* _DIRECTIONS FOR THIS TASK_
Scan the records that follow, and whenever a line has the word "name", copy it.

▬▬▬▬▬▬▬▬▬▬

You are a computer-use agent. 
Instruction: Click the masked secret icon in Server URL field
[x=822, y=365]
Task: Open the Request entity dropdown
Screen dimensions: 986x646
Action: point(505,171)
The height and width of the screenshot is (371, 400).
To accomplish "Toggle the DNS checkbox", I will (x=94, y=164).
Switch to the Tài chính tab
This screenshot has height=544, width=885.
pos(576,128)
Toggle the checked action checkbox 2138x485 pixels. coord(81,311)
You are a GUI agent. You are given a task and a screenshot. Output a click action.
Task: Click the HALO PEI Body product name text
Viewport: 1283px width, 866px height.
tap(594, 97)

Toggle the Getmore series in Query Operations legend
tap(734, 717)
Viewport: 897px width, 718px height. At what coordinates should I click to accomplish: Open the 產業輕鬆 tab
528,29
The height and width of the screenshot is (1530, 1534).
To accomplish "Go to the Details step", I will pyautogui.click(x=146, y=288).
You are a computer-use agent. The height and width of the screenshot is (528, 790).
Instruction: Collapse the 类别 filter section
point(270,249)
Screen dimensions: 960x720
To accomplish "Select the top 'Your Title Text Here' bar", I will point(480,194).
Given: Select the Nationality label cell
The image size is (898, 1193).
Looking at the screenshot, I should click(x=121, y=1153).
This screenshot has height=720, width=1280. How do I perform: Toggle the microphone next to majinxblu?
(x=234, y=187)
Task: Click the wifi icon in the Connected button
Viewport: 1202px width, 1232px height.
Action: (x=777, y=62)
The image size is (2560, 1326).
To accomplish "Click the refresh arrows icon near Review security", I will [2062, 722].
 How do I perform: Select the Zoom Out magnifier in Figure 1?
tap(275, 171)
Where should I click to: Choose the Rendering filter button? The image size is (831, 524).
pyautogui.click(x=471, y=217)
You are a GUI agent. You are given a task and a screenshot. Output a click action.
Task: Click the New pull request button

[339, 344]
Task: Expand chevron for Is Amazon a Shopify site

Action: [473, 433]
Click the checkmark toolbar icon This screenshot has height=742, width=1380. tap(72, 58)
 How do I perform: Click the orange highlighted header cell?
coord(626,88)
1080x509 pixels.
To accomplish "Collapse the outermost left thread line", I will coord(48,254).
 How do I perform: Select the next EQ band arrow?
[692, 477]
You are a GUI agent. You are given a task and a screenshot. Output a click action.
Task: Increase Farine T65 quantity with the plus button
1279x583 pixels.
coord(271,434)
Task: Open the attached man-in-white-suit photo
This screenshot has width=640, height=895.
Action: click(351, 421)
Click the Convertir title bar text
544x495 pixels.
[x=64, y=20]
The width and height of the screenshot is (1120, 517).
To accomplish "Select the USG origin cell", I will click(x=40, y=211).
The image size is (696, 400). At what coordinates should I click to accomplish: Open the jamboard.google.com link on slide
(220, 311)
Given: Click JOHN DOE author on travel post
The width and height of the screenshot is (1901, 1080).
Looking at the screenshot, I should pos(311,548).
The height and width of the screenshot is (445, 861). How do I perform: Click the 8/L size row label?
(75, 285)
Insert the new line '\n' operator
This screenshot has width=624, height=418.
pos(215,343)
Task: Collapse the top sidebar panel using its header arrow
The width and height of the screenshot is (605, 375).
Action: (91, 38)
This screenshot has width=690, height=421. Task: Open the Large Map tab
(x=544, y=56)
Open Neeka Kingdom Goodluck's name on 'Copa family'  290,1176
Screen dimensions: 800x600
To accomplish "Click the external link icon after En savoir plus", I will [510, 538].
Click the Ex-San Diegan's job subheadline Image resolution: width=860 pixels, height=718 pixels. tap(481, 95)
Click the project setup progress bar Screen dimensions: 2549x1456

▬▬▬▬▬▬▬▬▬▬

* _COMPLETED TASK_
Task: Click the HALO PEI Body product name text
Open Neeka Kingdom Goodluck's name on 'Copa family'  290,1176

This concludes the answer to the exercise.